Prompt: The response must be the exact lines from the one that contains "Open the 터미널 menu" through the end of the material, with no pictures and no additional lines.

--------------------------------------------------

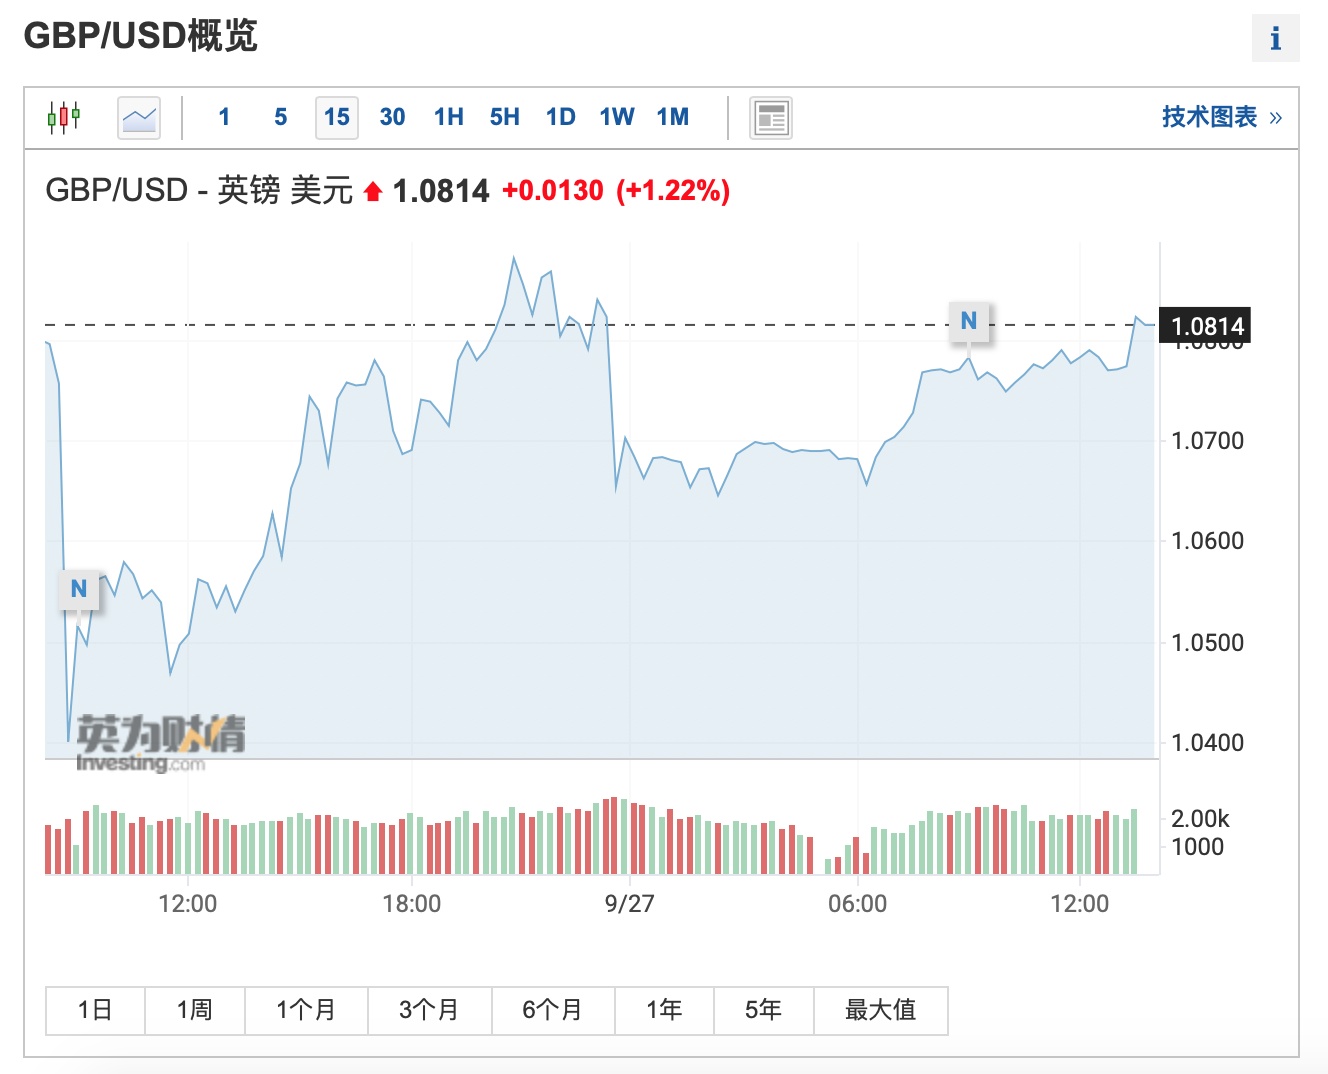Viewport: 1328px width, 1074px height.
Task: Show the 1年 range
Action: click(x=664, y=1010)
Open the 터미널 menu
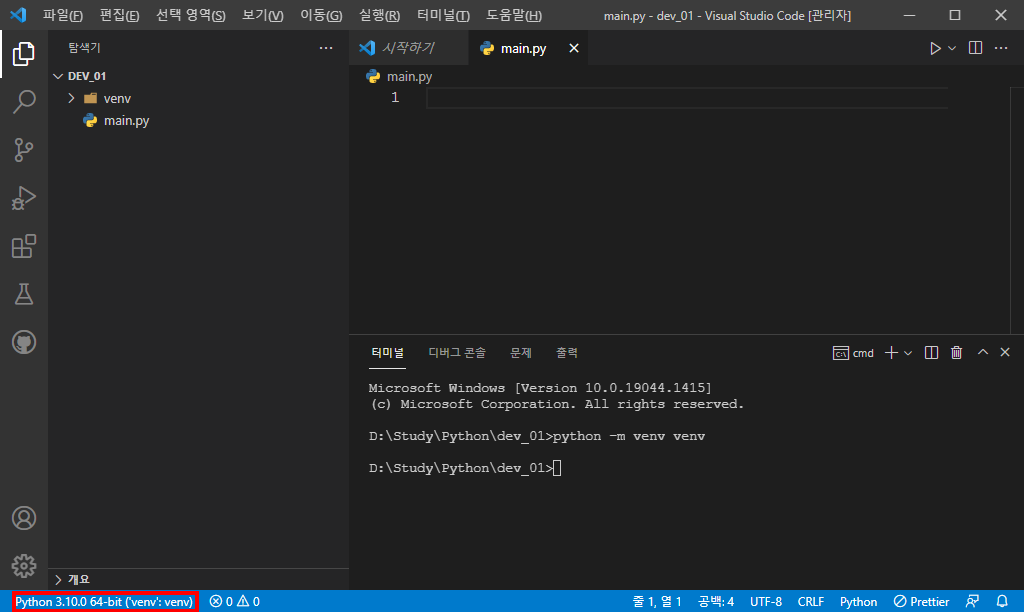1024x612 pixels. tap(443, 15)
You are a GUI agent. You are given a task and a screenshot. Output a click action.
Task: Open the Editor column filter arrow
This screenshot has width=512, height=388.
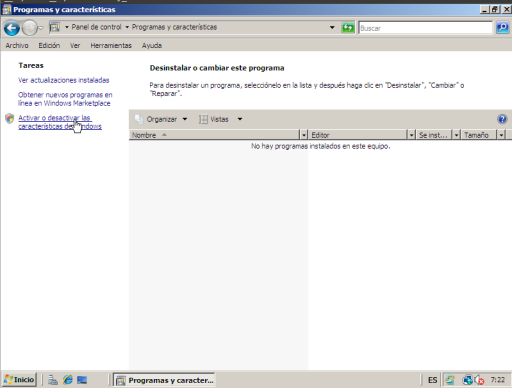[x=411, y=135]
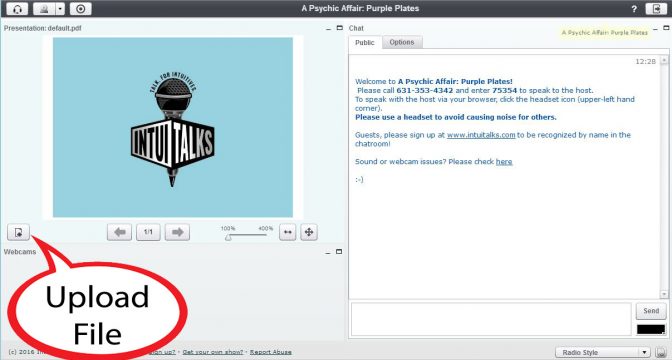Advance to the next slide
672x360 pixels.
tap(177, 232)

--------------------------------------------------

Answer box:
Open the 터미널 menu
1024x612 pixels. tap(443, 15)
You are a GUI agent. You are given a task and a screenshot. Output a click action.
Task: Open the Editor column filter arrow
This screenshot has width=512, height=388.
[x=411, y=135]
Advance to the next slide
672x360 pixels.
tap(177, 232)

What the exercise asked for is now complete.